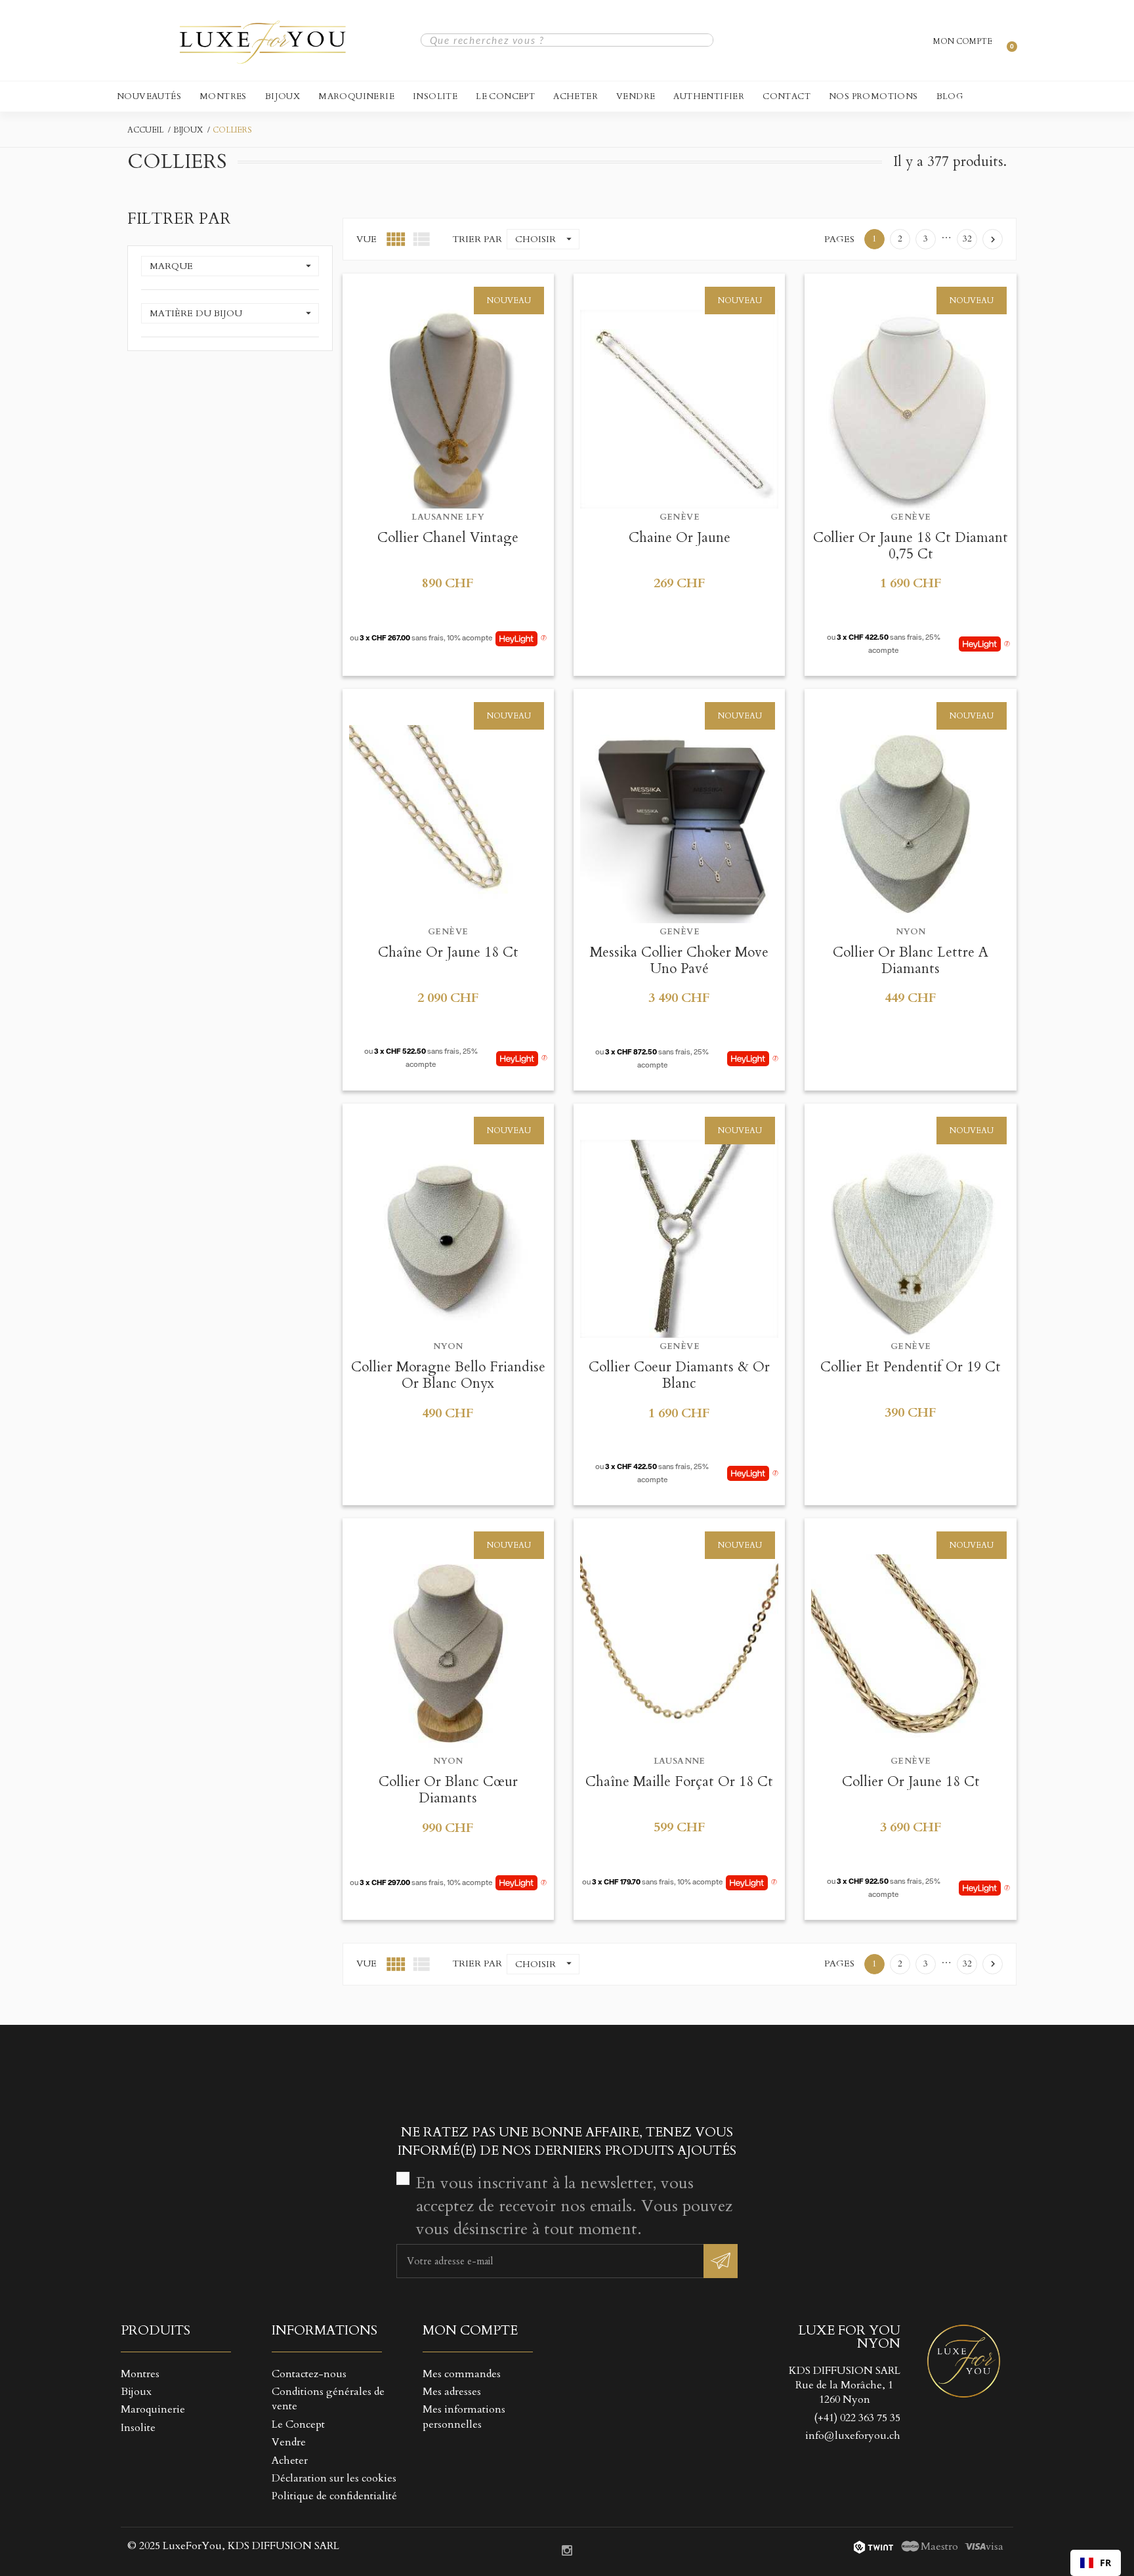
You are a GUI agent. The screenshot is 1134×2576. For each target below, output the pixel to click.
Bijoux (282, 96)
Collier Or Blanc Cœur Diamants (448, 1790)
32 (967, 239)
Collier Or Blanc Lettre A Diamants (910, 960)
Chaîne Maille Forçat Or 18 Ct (679, 1782)
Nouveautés (149, 96)
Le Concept (505, 96)
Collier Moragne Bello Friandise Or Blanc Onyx (448, 1375)
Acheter (575, 96)
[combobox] (1095, 2563)
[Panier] (1006, 40)
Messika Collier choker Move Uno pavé (679, 960)
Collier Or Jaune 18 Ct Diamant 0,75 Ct (910, 546)
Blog (949, 96)
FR (1105, 2562)
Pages (839, 239)
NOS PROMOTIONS (873, 96)
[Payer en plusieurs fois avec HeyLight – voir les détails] (544, 638)
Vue (366, 239)
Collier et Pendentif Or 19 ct (910, 1367)
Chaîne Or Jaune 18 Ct (448, 952)
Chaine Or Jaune (679, 538)
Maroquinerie (356, 96)
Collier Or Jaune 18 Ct (911, 1782)
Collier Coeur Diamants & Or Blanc (679, 1375)
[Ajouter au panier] (415, 288)
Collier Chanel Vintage (447, 538)
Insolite (435, 96)
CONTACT (786, 96)
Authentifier (708, 96)
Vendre (635, 96)
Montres (223, 96)
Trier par (477, 239)
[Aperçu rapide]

- WHAT IS BEING ASKED:
Give the number of lines in the entries above that contain the string "Diamants", and nothing more.

- TASK RESULT:
3